For those not aware, there is a new standard for web formating called HTML5. One of the very cool new tricks it has are the and tags. These tags allow one to easily embed streaming audio and video just like you would a pic. The problem came about as to which format to use. Nobody could agree. It was narrowed down to 2: One side, team Free Software: Ogg Theora video and Ogg Vorbis audio. On the other, team We-have-standard-codecs-already: MPEG-4′s H.264 video and AAC audio. Chrome currently supports both. FF only supports Ogg. Safari just uses Quicktime. Quicktime…..does not support Ogg out of the box. That is where XiphQT comes in. For the playback side, it handles things nicely.
Preparing video is another story. Nobody actually makes video professionally with free software. It just sucks. In fact, if you go to the Free Software Foundation site, and look at their “Projects in need” page, one of the first ones is for better video production tools. On the non-free side, Apple Final Cut Pro or Adobe Premiere use….Quicktime. QT has lots of support for the MPEG-4 codecs. In fact, it supports them without paid add-ons. If you have OS X, they are supported out of the box. On Windows, you only need to install Quicktime to get the same support. If you have iTunes, it’s already installed.

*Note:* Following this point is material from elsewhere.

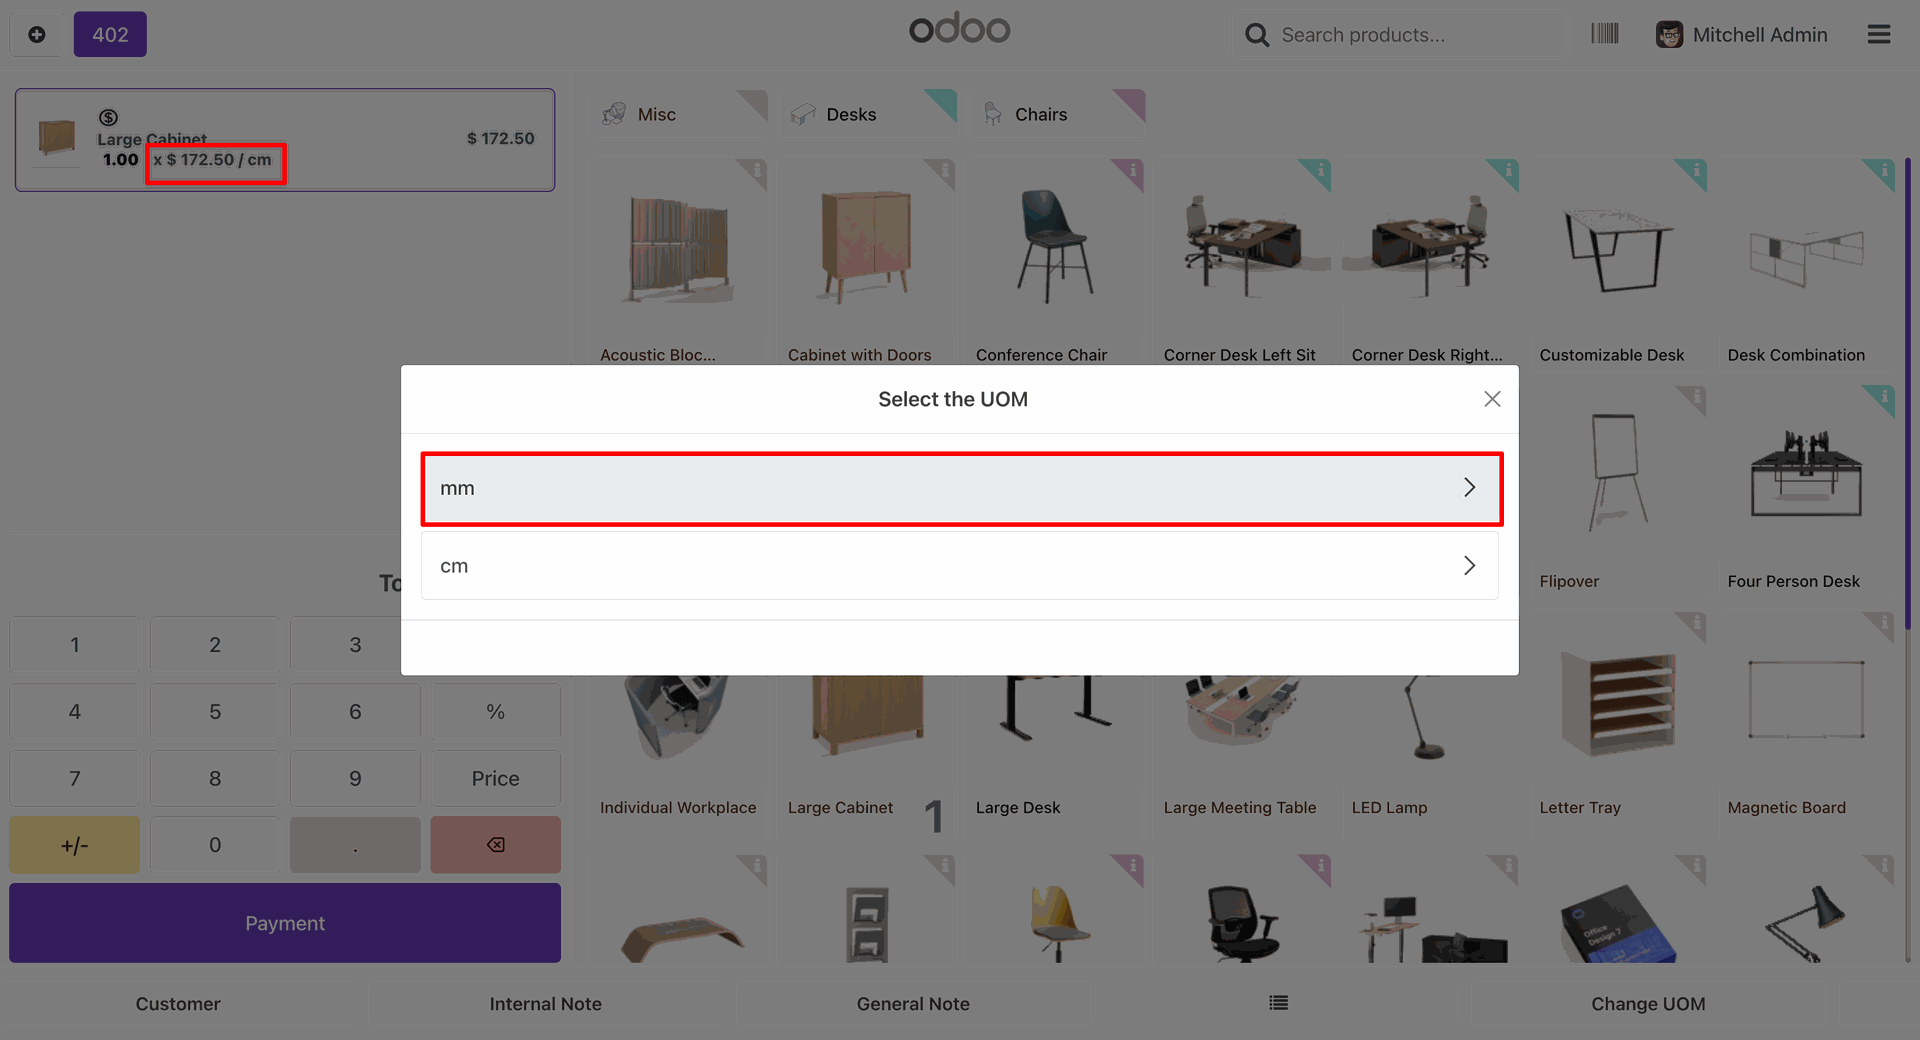The width and height of the screenshot is (1920, 1040).
Task: Toggle the +/- sign key
Action: [x=75, y=845]
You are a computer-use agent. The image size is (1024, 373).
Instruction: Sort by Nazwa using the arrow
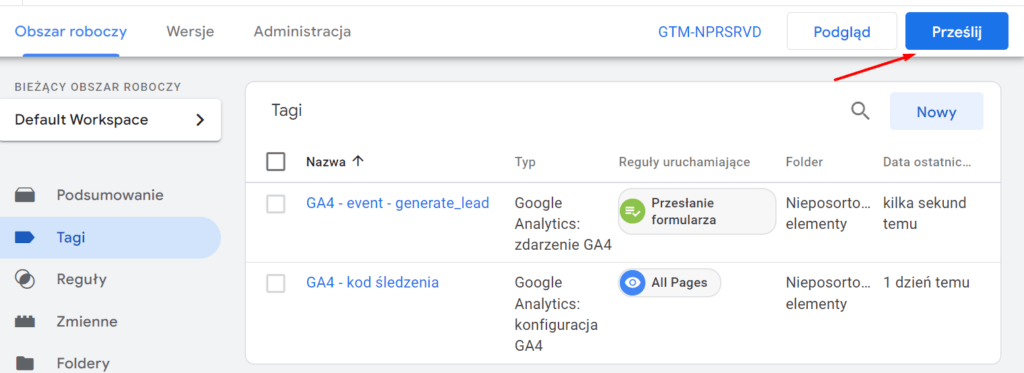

Theora, is as mentioned, not supported. XiphQT to the rescue! Kind of.
Here is the trouble. Exporting Ogg video from Compressor is a royal pain the ass. The internets claims XiphQT makes it possible. You can definitely make a preset for Theora video. Except I still don’t know why Vorbis audio doesn’t work. QT just pukes up errors.
While I still have hope of being able to make H.264 and Theora streams from one job in Compressor, I am a techy and a persevering type. Many others would have just said “FUCK THIS SHIT” by this point. QMaster is enough a pain in the ass. Compressor doesn’t need tempermental codecs to join the party. We use Macs because we need our shit to “just work”. Sure, no system is perfect. But with H.264 you just load up and go. That’s not the case with Theora, and when people start asking for this format from places prepping their video for the web, they will start meeting resistance.
Oh, and XiphQT has still not been upgraded to the FAR more efficient v1.1 Theora encoder, meaning any video it spits out will be 30-50% bigger than it needs to be.